Il est vrai que les moyens naturels semblent dérisoires pour ce petit peuple face à des populations autochtones dont la taille et la force étaient légendaires. Mais Israël n’a-t-il pas une histoire hors du commun ? Le Pharaon et ses chars ne furent-ils pas engloutis ?

C’est une grande leçon apportée par notre lection. Au sein de notre Communauté ou de notre peuple, il faut se lancer, et construire ; l’entreprise semble folle, irréalisable, qu’importe ! Si c’est pour le bien du Ciel, il faut faire les efforts possibles (Ichtadelout) et le succès viendra d’En Haut couronner nos efforts. Il se peut que le succès ne soit pas visible immédiatement, voire même dans notre génération, il ne faut pas désespérer, ce qui a été semé dans une génération portera nécessairement ses fruits dans les générations à venir.
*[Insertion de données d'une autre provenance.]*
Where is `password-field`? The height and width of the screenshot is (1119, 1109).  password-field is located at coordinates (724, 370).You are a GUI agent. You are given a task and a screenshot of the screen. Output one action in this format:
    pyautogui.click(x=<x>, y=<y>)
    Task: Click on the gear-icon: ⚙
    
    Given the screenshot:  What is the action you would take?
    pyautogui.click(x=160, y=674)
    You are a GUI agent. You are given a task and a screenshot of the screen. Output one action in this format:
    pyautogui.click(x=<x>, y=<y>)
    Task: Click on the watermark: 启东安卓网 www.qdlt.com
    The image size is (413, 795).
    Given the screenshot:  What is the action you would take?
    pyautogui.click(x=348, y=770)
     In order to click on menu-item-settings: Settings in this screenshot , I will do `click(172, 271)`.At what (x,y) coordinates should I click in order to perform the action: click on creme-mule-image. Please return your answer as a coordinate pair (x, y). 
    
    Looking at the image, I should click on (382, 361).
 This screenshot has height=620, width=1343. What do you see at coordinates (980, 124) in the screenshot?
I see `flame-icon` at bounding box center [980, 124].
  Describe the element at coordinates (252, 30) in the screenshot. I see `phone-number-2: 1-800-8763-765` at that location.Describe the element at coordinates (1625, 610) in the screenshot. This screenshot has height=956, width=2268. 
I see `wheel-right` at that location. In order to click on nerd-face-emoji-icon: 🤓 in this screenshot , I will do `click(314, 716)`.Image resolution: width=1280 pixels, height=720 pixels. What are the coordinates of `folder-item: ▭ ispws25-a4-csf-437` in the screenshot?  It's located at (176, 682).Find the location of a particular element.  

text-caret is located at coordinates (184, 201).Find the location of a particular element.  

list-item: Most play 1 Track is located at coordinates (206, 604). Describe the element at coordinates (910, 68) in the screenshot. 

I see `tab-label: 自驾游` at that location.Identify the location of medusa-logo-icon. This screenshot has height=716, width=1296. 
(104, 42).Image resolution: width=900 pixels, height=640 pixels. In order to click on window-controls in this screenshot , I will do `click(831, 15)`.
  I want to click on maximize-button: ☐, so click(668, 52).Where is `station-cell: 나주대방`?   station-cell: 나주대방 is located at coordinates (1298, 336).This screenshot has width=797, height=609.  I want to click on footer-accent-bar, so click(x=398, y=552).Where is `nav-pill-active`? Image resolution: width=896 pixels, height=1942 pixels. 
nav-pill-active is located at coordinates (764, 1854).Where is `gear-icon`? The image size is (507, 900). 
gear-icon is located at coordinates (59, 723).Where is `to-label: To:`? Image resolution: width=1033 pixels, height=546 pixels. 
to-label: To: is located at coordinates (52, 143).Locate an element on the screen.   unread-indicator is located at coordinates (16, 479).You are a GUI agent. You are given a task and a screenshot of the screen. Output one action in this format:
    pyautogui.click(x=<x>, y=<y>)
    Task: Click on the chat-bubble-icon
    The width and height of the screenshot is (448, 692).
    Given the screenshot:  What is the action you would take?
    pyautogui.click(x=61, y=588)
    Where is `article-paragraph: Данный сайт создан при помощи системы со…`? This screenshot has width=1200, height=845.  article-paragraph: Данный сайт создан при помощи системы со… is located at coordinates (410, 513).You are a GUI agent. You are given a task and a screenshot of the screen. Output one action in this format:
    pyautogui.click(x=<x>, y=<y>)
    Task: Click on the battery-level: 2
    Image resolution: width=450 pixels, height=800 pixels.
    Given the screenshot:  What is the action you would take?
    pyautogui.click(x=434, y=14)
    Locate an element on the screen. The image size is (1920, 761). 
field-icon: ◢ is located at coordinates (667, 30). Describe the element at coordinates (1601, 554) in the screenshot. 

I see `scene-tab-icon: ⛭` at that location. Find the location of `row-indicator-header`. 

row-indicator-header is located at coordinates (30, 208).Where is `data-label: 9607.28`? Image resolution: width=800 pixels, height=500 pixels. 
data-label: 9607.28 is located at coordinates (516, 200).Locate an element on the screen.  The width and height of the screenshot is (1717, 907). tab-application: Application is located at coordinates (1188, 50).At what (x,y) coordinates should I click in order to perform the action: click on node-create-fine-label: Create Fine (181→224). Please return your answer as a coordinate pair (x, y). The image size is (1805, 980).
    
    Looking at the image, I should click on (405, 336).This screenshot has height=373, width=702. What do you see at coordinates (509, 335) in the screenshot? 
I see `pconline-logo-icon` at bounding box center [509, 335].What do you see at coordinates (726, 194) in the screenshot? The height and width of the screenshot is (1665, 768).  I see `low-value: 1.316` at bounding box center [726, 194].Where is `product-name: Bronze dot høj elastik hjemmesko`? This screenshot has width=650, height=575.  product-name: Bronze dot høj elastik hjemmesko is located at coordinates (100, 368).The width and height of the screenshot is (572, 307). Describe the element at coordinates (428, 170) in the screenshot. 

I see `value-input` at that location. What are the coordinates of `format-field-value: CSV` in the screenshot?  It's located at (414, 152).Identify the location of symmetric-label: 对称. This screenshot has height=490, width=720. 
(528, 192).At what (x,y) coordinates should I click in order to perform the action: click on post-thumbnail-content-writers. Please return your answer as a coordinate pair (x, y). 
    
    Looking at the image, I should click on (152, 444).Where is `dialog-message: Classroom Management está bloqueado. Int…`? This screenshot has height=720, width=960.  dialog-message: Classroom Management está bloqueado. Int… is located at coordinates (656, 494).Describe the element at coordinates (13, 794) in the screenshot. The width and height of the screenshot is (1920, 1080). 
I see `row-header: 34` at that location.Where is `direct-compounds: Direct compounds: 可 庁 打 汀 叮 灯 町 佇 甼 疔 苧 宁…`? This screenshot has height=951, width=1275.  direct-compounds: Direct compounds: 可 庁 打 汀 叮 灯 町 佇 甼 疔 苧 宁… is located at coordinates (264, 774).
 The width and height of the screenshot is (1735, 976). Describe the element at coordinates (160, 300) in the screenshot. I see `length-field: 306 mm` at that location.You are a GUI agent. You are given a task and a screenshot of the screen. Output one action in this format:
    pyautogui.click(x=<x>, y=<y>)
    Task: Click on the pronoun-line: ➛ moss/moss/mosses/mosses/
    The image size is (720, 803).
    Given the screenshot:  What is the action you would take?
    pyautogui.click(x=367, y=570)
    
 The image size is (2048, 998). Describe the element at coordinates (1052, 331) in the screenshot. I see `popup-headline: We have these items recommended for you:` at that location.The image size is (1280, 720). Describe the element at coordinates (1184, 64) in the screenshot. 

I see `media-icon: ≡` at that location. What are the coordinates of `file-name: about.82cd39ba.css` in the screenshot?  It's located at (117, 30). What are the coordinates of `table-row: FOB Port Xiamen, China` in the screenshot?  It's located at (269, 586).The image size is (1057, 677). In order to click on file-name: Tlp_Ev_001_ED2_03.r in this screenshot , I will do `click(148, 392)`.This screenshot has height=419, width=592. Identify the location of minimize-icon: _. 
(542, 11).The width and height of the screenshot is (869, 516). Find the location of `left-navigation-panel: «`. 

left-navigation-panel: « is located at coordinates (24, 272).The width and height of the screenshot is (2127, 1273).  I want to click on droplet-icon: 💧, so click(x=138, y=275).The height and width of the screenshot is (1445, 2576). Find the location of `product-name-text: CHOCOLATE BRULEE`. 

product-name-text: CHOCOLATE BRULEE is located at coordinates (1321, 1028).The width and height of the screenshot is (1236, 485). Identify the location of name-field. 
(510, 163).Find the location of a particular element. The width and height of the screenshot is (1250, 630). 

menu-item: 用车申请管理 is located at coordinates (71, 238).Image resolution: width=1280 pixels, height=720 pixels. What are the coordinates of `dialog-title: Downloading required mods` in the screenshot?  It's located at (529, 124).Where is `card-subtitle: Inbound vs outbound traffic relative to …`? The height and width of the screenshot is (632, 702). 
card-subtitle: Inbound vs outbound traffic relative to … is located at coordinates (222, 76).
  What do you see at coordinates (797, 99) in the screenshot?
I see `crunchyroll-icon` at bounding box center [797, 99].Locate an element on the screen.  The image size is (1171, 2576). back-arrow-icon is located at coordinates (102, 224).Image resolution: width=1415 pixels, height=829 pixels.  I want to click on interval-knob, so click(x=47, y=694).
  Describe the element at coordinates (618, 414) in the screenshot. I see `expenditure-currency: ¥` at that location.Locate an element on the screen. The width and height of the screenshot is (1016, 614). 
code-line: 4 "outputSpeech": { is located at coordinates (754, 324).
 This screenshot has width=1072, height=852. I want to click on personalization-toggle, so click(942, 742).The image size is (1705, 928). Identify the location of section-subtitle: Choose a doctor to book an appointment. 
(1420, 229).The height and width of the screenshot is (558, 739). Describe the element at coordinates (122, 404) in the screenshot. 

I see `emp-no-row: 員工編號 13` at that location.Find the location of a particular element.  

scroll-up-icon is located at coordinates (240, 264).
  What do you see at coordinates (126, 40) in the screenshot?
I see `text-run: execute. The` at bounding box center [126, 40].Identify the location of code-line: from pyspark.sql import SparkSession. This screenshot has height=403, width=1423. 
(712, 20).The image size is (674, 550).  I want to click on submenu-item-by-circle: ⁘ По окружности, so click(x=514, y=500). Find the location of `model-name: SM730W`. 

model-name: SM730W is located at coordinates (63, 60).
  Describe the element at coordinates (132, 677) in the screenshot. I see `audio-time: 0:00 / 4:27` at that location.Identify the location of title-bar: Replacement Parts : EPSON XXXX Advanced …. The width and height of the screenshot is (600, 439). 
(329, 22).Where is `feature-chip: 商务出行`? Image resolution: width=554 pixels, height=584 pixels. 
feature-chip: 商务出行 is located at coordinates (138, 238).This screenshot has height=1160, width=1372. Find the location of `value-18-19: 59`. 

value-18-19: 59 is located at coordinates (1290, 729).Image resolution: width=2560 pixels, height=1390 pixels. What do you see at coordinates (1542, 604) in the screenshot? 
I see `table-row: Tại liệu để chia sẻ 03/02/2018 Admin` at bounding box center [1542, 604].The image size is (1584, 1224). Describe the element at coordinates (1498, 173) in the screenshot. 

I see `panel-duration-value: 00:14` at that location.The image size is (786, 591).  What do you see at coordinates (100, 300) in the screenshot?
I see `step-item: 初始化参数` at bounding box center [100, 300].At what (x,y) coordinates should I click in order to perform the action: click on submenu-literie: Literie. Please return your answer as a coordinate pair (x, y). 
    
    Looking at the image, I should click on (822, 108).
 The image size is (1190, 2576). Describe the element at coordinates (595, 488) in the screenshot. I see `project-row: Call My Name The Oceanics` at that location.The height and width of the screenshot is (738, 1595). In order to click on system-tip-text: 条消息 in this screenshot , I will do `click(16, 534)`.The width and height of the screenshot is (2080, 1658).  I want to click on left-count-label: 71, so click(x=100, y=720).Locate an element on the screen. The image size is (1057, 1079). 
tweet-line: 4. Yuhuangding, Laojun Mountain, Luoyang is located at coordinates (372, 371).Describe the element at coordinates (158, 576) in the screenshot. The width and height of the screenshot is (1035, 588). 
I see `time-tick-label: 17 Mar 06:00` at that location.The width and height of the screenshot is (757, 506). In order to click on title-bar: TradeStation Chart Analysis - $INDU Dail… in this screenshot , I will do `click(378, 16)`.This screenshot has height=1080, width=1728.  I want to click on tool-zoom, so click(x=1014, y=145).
Cette nuit du Retour des explorateurs, presque tout Israël a désespéré de son Créateur et a refusé d’entrer en Terre d’Israël ; ils seront condamnés à errer quarante ans dans le désert.
C’était la nuit du 9 Av, prédestinée à de nombreux malheurs d’Israël et à la destruction des deux Temples de Jérusalem (-586 et +70).
Aujourd’hui, nous avons tous ensembles les moyens de transformer ce jour de jeûne en un jour faste pour tout Israël.